Friday, March 20, 2015

When Hair Attacks

I couldn't find a pic
of a red haired pig in mud.
But here's a red head with a
pig near mud. And, it's awesome.
I’m gonna take a break from my Lent posts. There’s nothing going on with me there really anyway. Still not eating processed sugar stuff outside of the unavoidables like ketchup. Yes, ketchup is unavoidable. I’m still irritated about not having it and still want it however not quite so much. Wait. That’s not true. I do want it. But, dealing with not being able not to have what I want is getting easier. Ok, now I’m laughing to myself because that’s not true either. I want it. I’m not eating it. Except on Sunday wherein I lay into it like a pig in mud

But, as I said, this won’t be about Lent. (Do you capitalize that word? I haven’t looked that up and just to keep this real, I won’t. Feel free to correct me if you would like. Totally don’t care.) This post is about (drum roll) my hair. Yeah, super important stuff.

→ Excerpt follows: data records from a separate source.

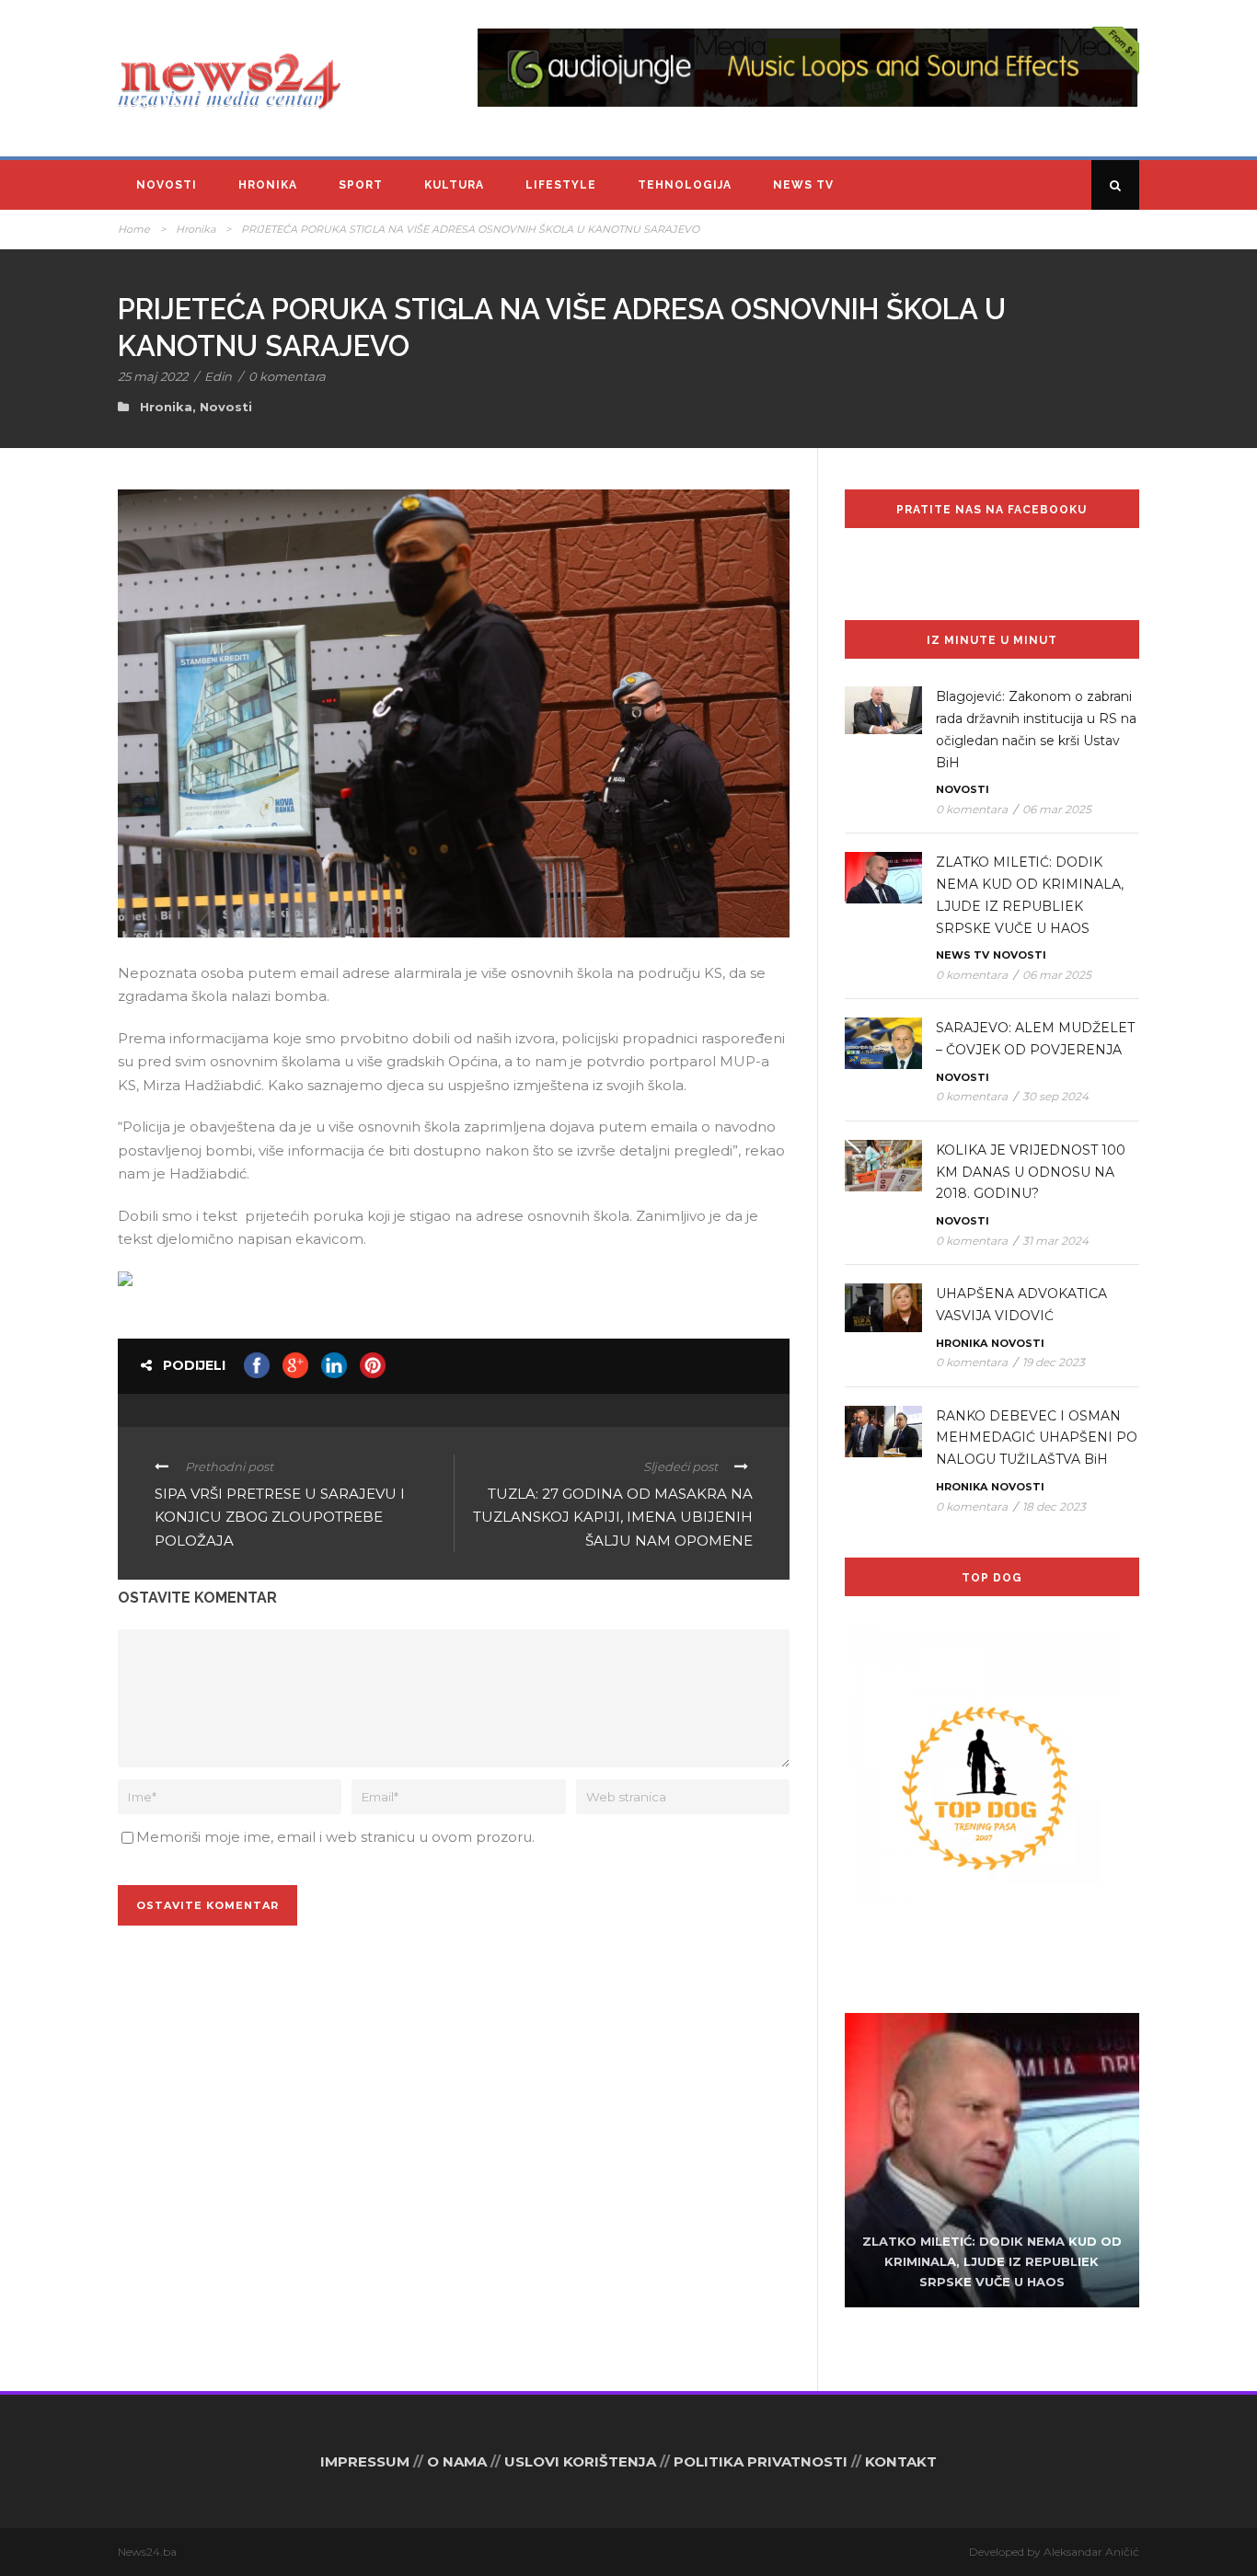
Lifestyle (560, 184)
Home (134, 229)
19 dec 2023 (1053, 1362)
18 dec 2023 (1054, 1506)
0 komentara (287, 376)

About seven years ago I went to get a hair cut. The stylist asked how I wear it on a daily basis. I said, ponytail. The classic ponytail has always been my go-to as I’ve had hair past my shoulders since my high school freshman year. I was always involved in a sport and lived in NW Florida which is just slightly more humid that a pressure cooker. I wore my hair in a pony tail so much, I had a ring of sun bleached highlights that went around the perimeter of my head and the middle was darker.

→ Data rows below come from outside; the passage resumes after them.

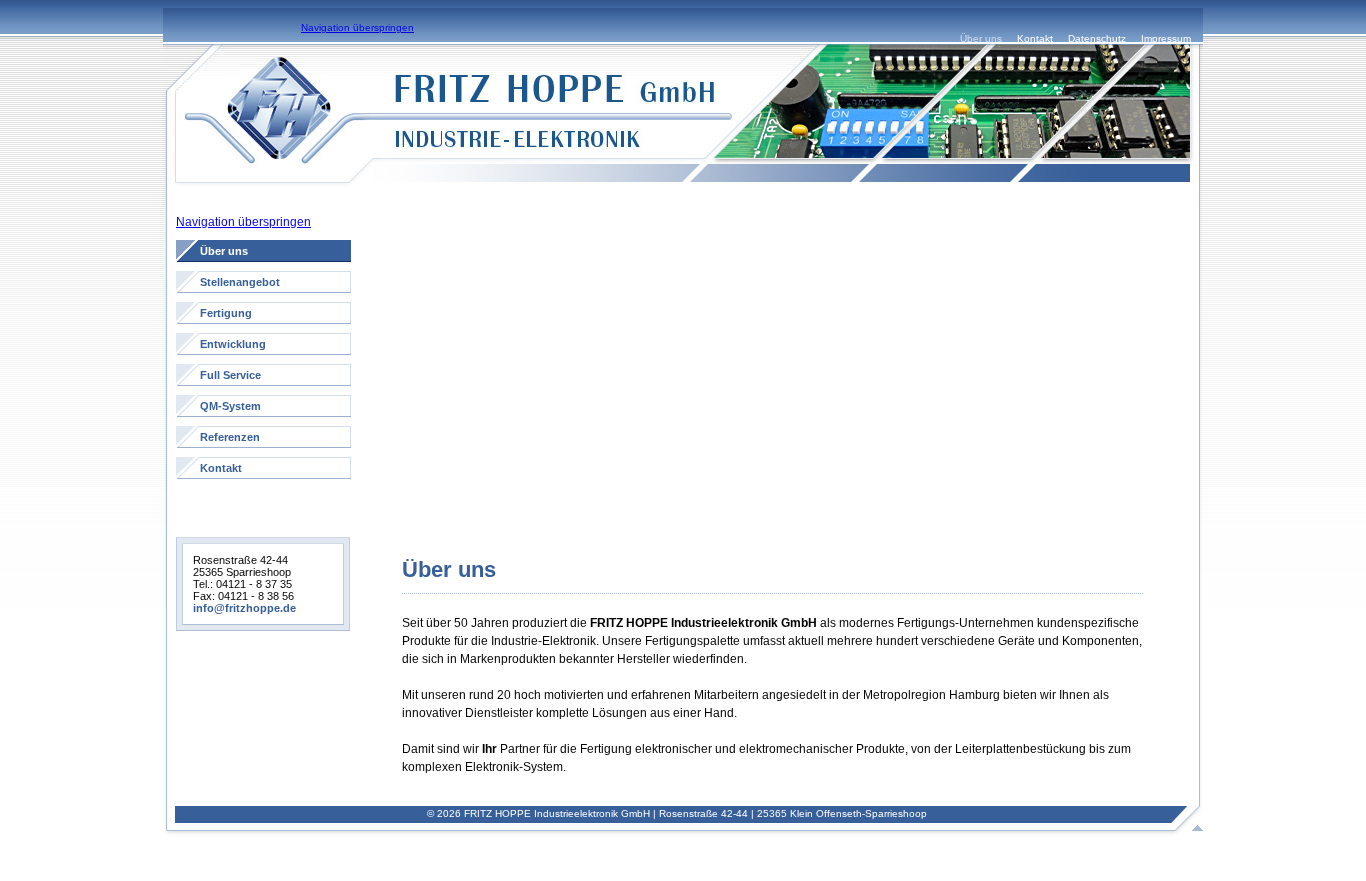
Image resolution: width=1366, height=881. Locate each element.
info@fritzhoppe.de (244, 608)
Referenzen (230, 437)
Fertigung (226, 313)
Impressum (1166, 38)
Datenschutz (1097, 38)
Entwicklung (233, 344)
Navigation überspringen (357, 27)
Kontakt (1035, 38)
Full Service (230, 375)
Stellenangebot (240, 282)
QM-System (230, 406)
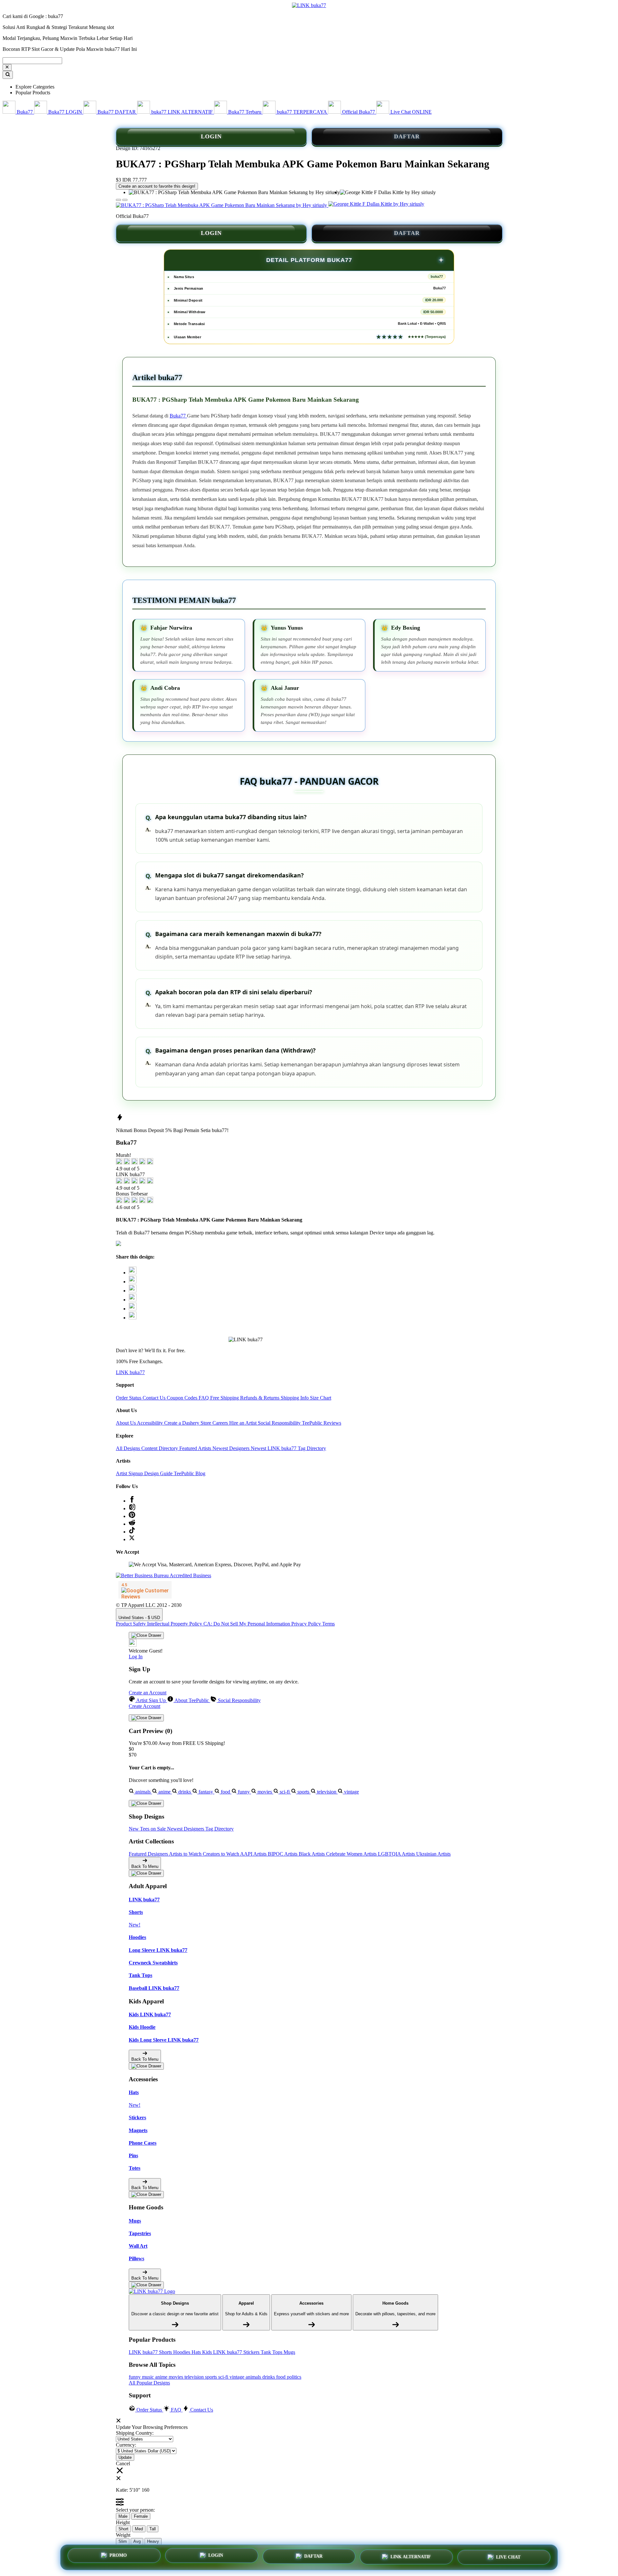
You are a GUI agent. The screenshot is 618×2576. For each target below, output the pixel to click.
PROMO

So, back to the stylist. He asked why I wore it in a ponytail. I told him I had twin babies and it was easier. And he said, “girl, why don’t you just cut it short?” Then he pulled it back and said, “you’ve got the face. You could totally pull it off. Let’s make you a super hot, rockin’ mom.” How could I turn down that offer? Um, yes please, and throw in whatever highlights that will make my thighs not look as though I pull sleds for a living! 

Pull it off.

That has been the key phrase for a long time now. A short hair cut isn’t just something you get. It’s something you have to “pull off.” I can’t tell you how many women have admired my hair with a sort of awe and said they just couldn’t pull it off. It’s not a face tattoo, people! It’s a hair cut. What do you think is going to happen if you cut your hair short? Your face will completely morph into another, heretofore unseen, horrific pig-nosed bat/human amalgamation? (Fact: pig-
nosed bats are about the worst looking things ever. Also, bats are about the worst looking things ever. See my post My Red Roots.) It’s hair. It will grow. And grow, and grow…

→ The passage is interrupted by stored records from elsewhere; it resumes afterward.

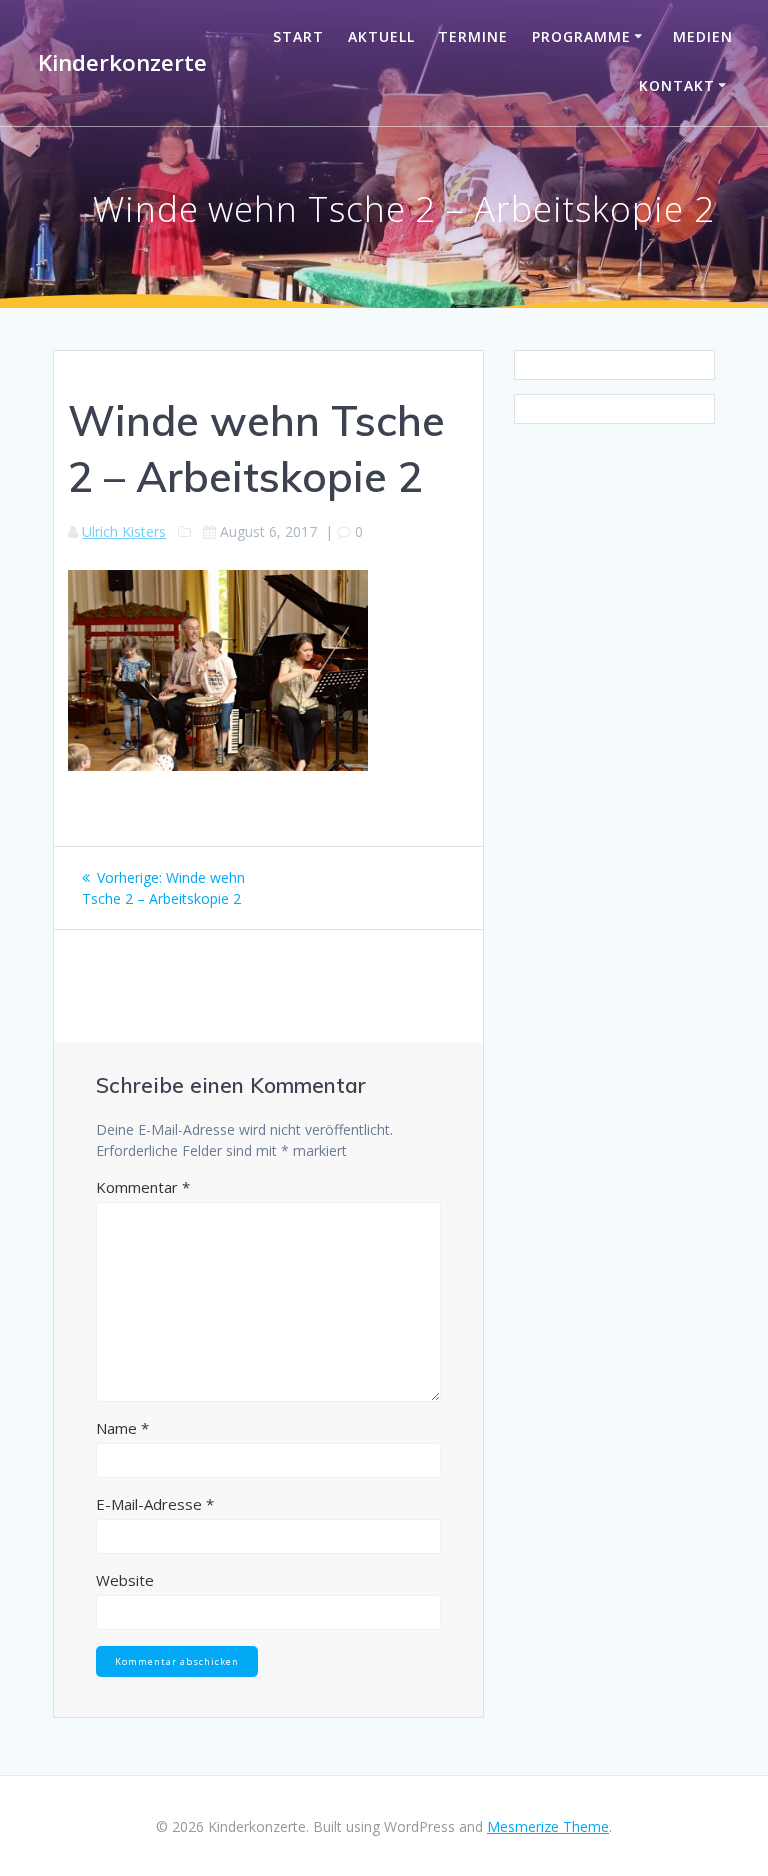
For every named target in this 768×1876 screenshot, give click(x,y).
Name (122, 1428)
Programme (581, 36)
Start (298, 36)
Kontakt (677, 85)
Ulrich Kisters (124, 531)
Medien (703, 36)
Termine (473, 36)
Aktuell (381, 36)
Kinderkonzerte (122, 63)
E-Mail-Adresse (155, 1504)
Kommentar (143, 1187)
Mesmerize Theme (548, 1826)
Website (125, 1580)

There’s a ton of bonuses to short hair. Not the least of which, it takes basically no time to fix. In fact, less is more. Messy sometimes looks pretty cool which is a good thing because when you have short hair and sleep like I do (I flail like a salmon in a bear’s mouth) it looks crazy when you wake up. Like maybe you sneezed out of your scalp. 

Here’s another plus: not sure why, but there’s just something about a short hair cut that draws the attention of men. You’d think guys would be into long hair but I’m telling you, that ain’t the case. (I’m married so it’s kinda pointless but it still feels nice.) Grant it, the demographic that has noticed me more since my short cut wears sensible shoes with their high waisted jeans. It’s become such the norm that whenever I tell my husband I got hit on at the grocery story, he automatically says, “was he riding a really nice scooter?” (Then he holds the cat up in front of himself because he knows I won’t stab her.)
This is our cat, Dottie. She hates us. If I stabbed her
I'm pretty sure she'd spew acid.
But, you know what, I take those Kennedy era compliments with pride Those guys are wearing bifocals after all, so they clearly see the lines around my eyes and still think I’m “the bees knees!” Rock on silver foxes.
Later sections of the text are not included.